NO NO NO NO NO. Tom Philpott says nothing about the Atkins diet. Instead, he points out REAL, MODERN research that shows how little eating fat correlates with being fat (this might turn out to be English’s most costly homonym). There is a wealth of modern evidence indicating that low carb diets work quite well (point 10 here has a nice, quick compilation of evidence from the last 10 years, while I can give you days of additional reading material. I recently enjoyed Denise Minger’s exhaustive  takedown of Forks over Knives, for one). Meanwhile, Mr. Freedman thinks we should just ask our doctor. Ugh. Is he trolling us at this point? As an expert on experts you’d think he would be aware how little ‘your doctor’ knows about nutrition. Or most things for that matter—that’s what specialists are for.

In fact the more I read the article the more it just seemed like a giant, thickly-veiled troll. For example:

 I finally hit the sweet spot just a few weeks later, in Chicago, with a delicious blueberry-pomegranate smoothie that rang in at a relatively modest 220 calories. It cost $3 and took only seconds to make. Best of all, I’ll be able to get this concoction just about anywhere. Thanks, McDonald’s! If only the McDonald’s smoothie weren’t, unlike the first two, so fattening and unhealthy. Or at least that’s what the most-prominent voices in our food culture today would have you believe.

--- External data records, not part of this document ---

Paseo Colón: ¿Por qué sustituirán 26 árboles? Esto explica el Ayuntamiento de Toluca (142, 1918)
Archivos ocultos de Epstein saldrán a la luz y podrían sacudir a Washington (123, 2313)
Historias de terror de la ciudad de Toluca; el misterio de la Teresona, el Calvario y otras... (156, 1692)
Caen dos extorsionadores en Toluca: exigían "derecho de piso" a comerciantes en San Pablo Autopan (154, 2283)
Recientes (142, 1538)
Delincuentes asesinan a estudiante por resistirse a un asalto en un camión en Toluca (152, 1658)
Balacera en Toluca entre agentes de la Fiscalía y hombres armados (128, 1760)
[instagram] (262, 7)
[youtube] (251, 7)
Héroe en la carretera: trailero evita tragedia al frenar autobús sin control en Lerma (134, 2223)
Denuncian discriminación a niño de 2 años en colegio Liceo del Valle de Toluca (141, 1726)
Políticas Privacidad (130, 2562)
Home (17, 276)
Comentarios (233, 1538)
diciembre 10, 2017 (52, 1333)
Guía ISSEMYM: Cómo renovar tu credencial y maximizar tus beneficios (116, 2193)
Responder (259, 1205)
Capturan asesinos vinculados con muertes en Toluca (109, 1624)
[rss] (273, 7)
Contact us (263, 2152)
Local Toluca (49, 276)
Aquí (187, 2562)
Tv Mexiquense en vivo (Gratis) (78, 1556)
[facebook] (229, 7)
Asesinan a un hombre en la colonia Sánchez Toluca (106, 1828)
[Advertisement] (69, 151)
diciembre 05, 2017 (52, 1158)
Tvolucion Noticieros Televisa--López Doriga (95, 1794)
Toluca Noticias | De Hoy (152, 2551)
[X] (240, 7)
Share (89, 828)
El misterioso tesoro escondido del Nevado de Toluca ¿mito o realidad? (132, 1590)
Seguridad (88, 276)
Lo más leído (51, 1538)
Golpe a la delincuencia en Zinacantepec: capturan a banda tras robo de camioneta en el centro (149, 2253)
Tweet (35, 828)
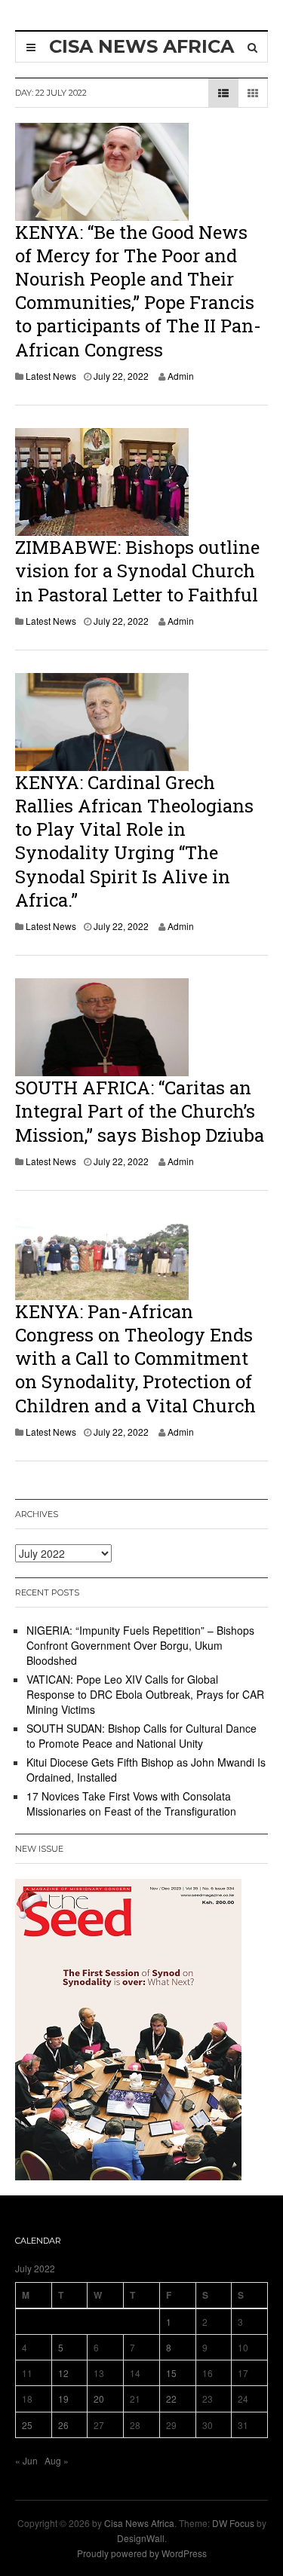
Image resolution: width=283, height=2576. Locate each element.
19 (63, 2398)
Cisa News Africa (139, 2522)
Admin (181, 375)
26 (63, 2424)
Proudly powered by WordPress (142, 2553)
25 (27, 2424)
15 (171, 2372)
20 (99, 2398)
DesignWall (141, 2538)
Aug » (57, 2460)
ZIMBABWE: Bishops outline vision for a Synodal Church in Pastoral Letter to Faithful (137, 570)
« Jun (26, 2460)
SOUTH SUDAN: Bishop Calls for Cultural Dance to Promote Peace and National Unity (141, 1736)
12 (63, 2372)
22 (171, 2398)
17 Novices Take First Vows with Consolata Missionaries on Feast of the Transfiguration (131, 1803)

You’re drinking a cup of sugar water. Maybe it has some remnant of fruit in it, but honestly I wouldn’t suggest eating non-organic berries anyway. And I’m sure Mr. Freedman knows it’s sugar water.  If he’s trying to claim that sugar water in smoothie form should cost $3 instead of $8 that’s fine by me. But when he’s trying to act like fast food enterprises have anything but profits in mind he’s quite mistaken. As I’ve mentioned above, your body is designed to detect calories, and if these companies don’t know this scientifically they know it from their profit margins. McDonald’s smoothies are a perfect example of this, in fact. Only 220 calories! Which means you’ll need to eat a bunch more of their food to feel full. And since it’s sugar, it’ll probably just make you more hungry anyway. But since it has the words ‘blueberry’, ‘pomegranate’ and ‘smoothie’ it hides under the guise of healthy. And I know HE knows this, so his point is completely moot. Maybe he was getting paid by the word?

I suppose that’s enough vitriol for now. I suggest a few blogs below who cite legitimate scientific studies and use their expertise to critique the modern literature. It’s not easy reading though, and as I said earlier with how complicated nutrition is the findings are often quite incremental. That said, modern techniques are starting to uncover some fascinating pieces here and there (e.g. here’s a great study on a direct link between eating red meat and accelerating heart disease), and unlike Mr. Freedman will have you believe, we’re making progress without having to resort to tricking ourselves into thinking we can trick our bodies into becoming thinner.

Stephan Guyenet’s site is a good source of well-referenced, science-based info.

Mark’s Daily Apple looks kind of ridiculous because the site is littered with pictures of him with his shirt off (my friends and I like to refer to it as Mark’s Daily Ab-shot) but the info is pretty legit and usually well-referenced.